Dan Kohn created a site called NetMarket and sold a CD of Sting’s “Ten Summer’s Tales” to Phil Brandenberger in Philadelphia for $12.48 plus shipping.
It’s the first time that encryption was used to make the transaction secure. A secret code was used which enabled Kohn to securely send his card Visa information.
1994: Amazon Was Founded
Jeff Bezos founded Amazon, a name which was settled on because it sounded “exotic and different,” in his garage in Washington.
The company sold books and was generating a staggering $20,000 in sales a week within just two months.
Here’s what the original homepage looked like:
Amazon is now one of the most valuable companies in the world with a market cap of over a trillion dollars.
1998: PayPal Was Founded
PayPal was one of the first companies to deal with secure online transfers.
Anyone could sign up and send money electronically by linking their email address to their bank account.
Its ease of use made it a popular way to send payments, especially on sites like eBay. PayPal was eventually sold to eBay for $1.5 billion back in 2002.

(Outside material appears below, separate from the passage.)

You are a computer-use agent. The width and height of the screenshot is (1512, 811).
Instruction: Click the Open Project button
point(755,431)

2004: Facebook Was Founded
Facebook was founded by Mark Zuckerberg.
The platform was initially limited to Harvard students but has since expanded to include anyone with a valid email address. The network now has 2.5 billion active monthly users.
This inclusion is important for two reasons: More people are turning to social media for product research and the site is a major player in social commerce.
Businesses can create a Facebook Shop and customers can buy directly within the site or mobile app.
2007: Apple Launches the iPhone 2007: Apple Launches the iPhone
“An iPod, a phone, and an internet communicator.”
These were the words that Steve Jobs famously uttered as he unveiled the first iPhone, which would completely change how consumers shop online.
Smartphones like Blackberry had been around for a long time. But these devices weren’t as innovative and using them to shop online was clunky.
The explosive growth of smartphone users combined with faster connection speeds have resulted in more people shopping from their devices than ever before.
Mobile commerce is projected to reach $3.56 billion in 2021.
How consumers shop online is constantly changing.
Some changes we’re seeing in the industry today that we’ve previously covered is the use of voice to make purchases and AR to better visualize products.
eCommerce will continue to evolve, but who knows what the future holds.
Anatomy of an eCommerce Business
Successful online stores share similar characteristics. Understanding what these are can be beneficial as you start planning and building your eCommerce business.
Let’s take a closer look at each:
Memorable Brand Name
What do some of the largest companies have in common?
They have memorable names.
A strong brand name can distinguish your products and enhance how others perceive your business, distinguishing you from the competition.
A brand name should give some indication of what your company does. But this doesn’t always have to be the case.
Instead of naming itself BuyAnythingOnline.com, Jeff Bezos instead chose to name his site Amazon after the world’s largest river.
Another tip is to keep your business name short. Shoppers are going to have a hard time remembering your name if it’s too long.
Check that your brand name isn’t already in use. Otherwise, you may find it difficult to form a business entity or you run the risk of infringing on trademarks.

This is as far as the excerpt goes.